◆ **Problem requirements**
Restate word for word only the lines from the one with "Click the next-page arrow in the pagination" through the end of the records; no pictures belong in the copy.

◆ **The data**
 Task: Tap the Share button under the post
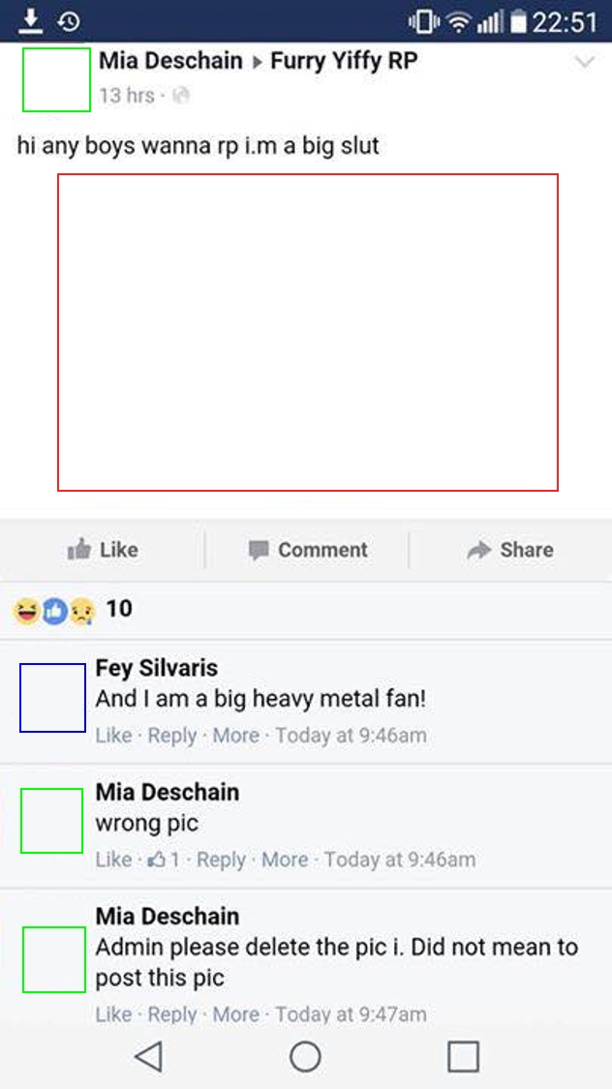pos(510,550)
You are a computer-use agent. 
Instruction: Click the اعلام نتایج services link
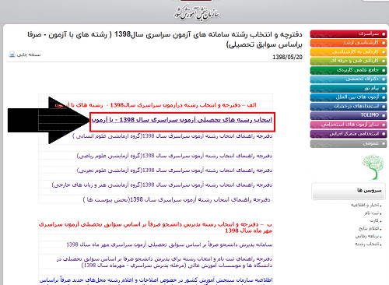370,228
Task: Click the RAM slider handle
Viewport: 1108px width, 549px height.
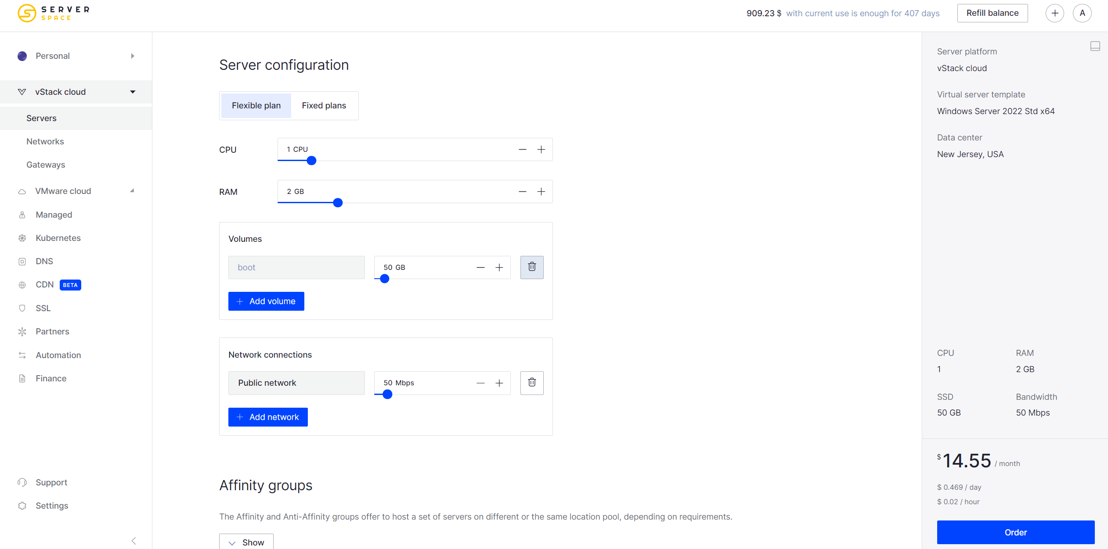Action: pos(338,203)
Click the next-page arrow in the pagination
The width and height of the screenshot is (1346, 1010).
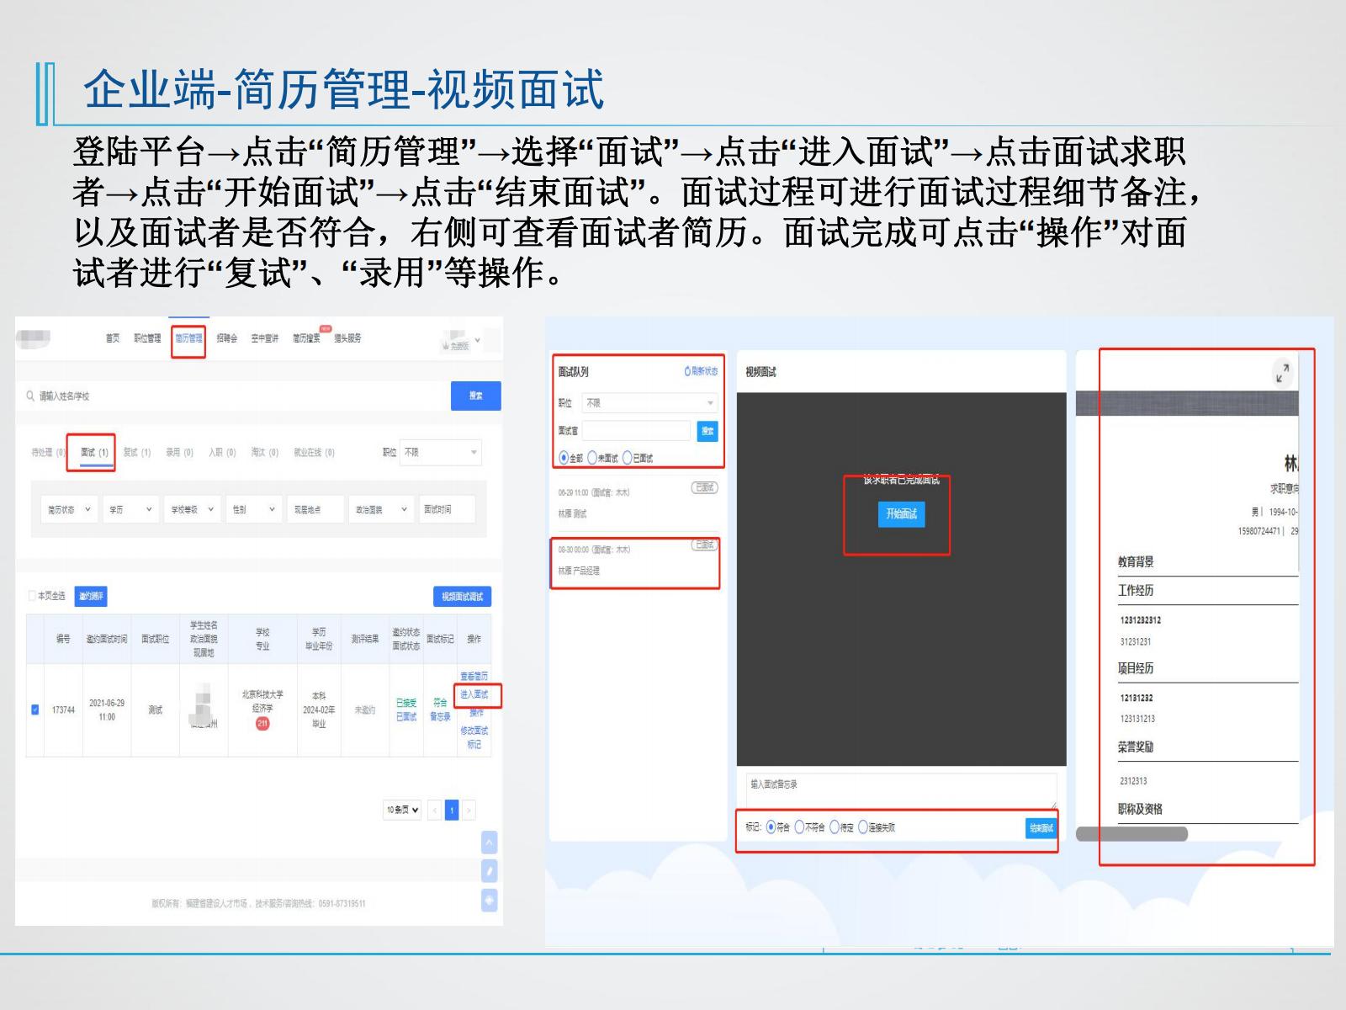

◆ **Solution to this exercise**
Click the next-page arrow in the pagination
The width and height of the screenshot is (1346, 1010).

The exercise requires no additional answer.